What you have to do: Write out everything in the listing from the line containing "media kit (388, 902)" down to the line containing "HOME (43, 125)", both included, as a numbered list with blank lines omitted.

───── Provided material ─────

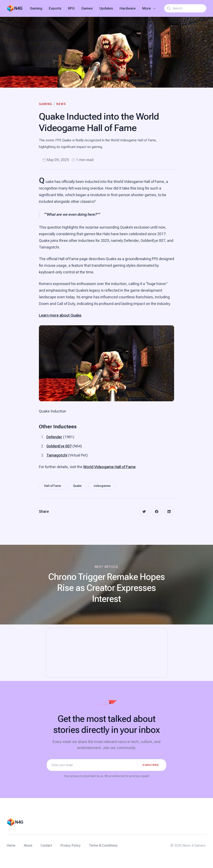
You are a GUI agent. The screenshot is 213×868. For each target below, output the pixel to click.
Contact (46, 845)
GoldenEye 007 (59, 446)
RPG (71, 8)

─────
───── Provided material ─────

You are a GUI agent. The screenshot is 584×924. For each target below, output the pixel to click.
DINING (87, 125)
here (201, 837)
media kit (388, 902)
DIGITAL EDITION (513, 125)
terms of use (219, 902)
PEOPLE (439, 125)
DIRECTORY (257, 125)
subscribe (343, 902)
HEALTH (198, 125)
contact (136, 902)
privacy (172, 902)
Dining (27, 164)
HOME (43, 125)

─────

Response:
1. media kit (388, 902)
2. DIGITAL EDITION (513, 125)
3. terms of use (219, 902)
4. PEOPLE (439, 125)
5. DIRECTORY (257, 125)
6. subscribe (343, 902)
7. HEALTH (198, 125)
8. contact (136, 902)
9. privacy (172, 902)
10. Dining (27, 164)
11. HOME (43, 125)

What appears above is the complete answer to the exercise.